Over the years, many members of the Murray Park Singers participated in large choral events during the Adelaide Festival of Arts, with the Adelaide Symphony Orchestra under the direction of international conductors, including performances of The Damnation of Faust by Berlioz, directed by Mark Elder, Beethoven’s Symphony Number 9, the Choral Symphony directed by Vladimir Askenasy, and the Missa Glagolitica, by Janacek.
A Papal Event
Although not a church choir, the Murray Park Singers were invited by Dr Melville Waters to perform in the Adelaide Festival Centre during the 1986 visit to Adelaide, by Pope John Paul 2 during celebrations to mark our state’s 150 years. Because the St Francis Xavier Cathedral Choir was fully committed with a major Papal event later that same morning at Victoria Park Racecourse, security issues and tight time lines prevented them from participating in this earlier event..
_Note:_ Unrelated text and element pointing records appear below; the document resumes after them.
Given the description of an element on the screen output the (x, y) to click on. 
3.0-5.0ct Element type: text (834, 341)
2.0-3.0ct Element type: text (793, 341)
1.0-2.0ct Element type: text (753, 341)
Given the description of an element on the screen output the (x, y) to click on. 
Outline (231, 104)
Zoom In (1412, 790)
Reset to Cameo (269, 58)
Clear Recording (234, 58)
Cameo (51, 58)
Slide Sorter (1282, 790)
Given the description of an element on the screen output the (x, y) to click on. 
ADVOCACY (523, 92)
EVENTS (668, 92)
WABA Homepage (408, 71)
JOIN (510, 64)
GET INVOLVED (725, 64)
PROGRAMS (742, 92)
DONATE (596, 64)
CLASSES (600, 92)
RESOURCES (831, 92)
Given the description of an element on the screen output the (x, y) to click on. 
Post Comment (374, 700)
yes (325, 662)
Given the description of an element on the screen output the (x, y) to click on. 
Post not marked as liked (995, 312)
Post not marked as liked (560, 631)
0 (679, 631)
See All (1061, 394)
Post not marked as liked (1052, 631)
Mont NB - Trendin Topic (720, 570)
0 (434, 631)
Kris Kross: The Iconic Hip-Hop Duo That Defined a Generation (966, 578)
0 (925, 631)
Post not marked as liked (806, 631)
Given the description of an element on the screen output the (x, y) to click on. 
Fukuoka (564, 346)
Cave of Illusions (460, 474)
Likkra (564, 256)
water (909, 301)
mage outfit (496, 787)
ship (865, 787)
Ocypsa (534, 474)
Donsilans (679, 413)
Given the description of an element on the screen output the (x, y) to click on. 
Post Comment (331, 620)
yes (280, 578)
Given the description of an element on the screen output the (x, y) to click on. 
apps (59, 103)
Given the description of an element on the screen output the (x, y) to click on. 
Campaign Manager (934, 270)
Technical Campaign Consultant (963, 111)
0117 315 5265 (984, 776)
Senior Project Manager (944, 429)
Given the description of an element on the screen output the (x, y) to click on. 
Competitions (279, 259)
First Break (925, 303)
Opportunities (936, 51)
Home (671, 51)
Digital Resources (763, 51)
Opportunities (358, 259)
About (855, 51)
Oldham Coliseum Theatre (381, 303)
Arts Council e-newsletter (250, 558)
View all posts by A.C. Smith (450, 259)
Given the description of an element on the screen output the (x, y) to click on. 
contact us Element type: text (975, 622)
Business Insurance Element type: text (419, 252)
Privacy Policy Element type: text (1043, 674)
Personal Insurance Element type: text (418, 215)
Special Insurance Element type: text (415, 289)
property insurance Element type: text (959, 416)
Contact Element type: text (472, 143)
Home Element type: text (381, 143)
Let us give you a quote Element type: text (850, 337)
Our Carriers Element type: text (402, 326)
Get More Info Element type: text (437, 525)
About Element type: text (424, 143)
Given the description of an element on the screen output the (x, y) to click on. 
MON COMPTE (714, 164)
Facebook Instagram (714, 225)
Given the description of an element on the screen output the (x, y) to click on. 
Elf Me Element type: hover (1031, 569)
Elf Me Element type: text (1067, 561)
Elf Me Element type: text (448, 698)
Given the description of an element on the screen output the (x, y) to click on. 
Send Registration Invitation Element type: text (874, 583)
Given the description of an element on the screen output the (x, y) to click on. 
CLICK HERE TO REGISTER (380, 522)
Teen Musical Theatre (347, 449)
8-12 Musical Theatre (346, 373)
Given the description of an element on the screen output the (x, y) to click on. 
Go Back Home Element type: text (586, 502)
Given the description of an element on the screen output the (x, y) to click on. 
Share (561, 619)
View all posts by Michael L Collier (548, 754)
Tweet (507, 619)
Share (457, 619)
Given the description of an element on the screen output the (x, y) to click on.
Beginning at 8am, and televised worldwide, the Festival Centre event opened with a Papal Fanfare which Cathy had commissioned from Dr Robert Illing, Faculty of Music, Flinders University, and sung by the Murray Park Singers, with Cathy directing, with Polished Brass trumpeters and Bruce Raymond, and with John Hall providing the accompaniment on the Adelaide Festival Theatre organ.
In 1992 when the Magill Campus changed from being a College of Advanced Education to become part of newly-formed University of South Australia, the Murray Park Singers moved off-campus and soon after, re-branded to become Cantabile Singers, as an independent body with its own Board of Management. In 1996 and after eighteen years as Director of Music for the Murray Park Singers and then for Cantabile Singers, Cathy handed over the choir to incoming Director of Music Brett Czechowski, at that time Director of Music at St Ignatius College in Adelaide.
The Adelaide Consort of Singers
With The Adelaide Consort, Cathy gave hundreds of performances in schools and in association with rural community choirs in SA and Tasmania, through the state Education Departments and Arts Councils, and with associate artists John Hall, David Stanhope and David McSkimming.
The Adelaide Consort was also involved in ten Choral Summer Schools in and around Hahndorf in the Adelaide Hills, with assistance from the Arts Council of South Australia, and with associate artist Renate Turrini. The final musical performance was often complemented by a display of artworks painted during a concurrent summer school for visual artists. Norma Hunter contributed to many of the Summer Schools both as a professional singer and a highly accomplished artist in her own right.
Cathy’s involvement in choral work and in teaching of singing was very useful in these summer schools and included workshops and performances in collaboration with local community choirs, based around performances of The Merry Widow, Merrie England and Carmen. The Adelaide Consort of Singers also contributed regularly to In Quires and Places, a regular programme of sacred choral music on ABC Radio National.
For many years, and in addition to her private teaching, Cathy taught singing in Adelaide state and private schools and with TAFE, and for over 25 years was teacher of singing and choral consultant to the award-winning senior Pembroke School choirs, with Directors of Music Dr Melville Waters and from 2002, Dr Kevin Cameron.
Cathy retired from public performances in 1998 and from teaching in 2012. She now lives in retirement in Adelaide, with husband Tony Ryan. They have one son Christopher, born in 1974. In May 1970 and to celebrate her marriage to Tony Ryan, Australian composer and good friend Vincent Plush dedicated his composition Magnificat to Cathy Weber.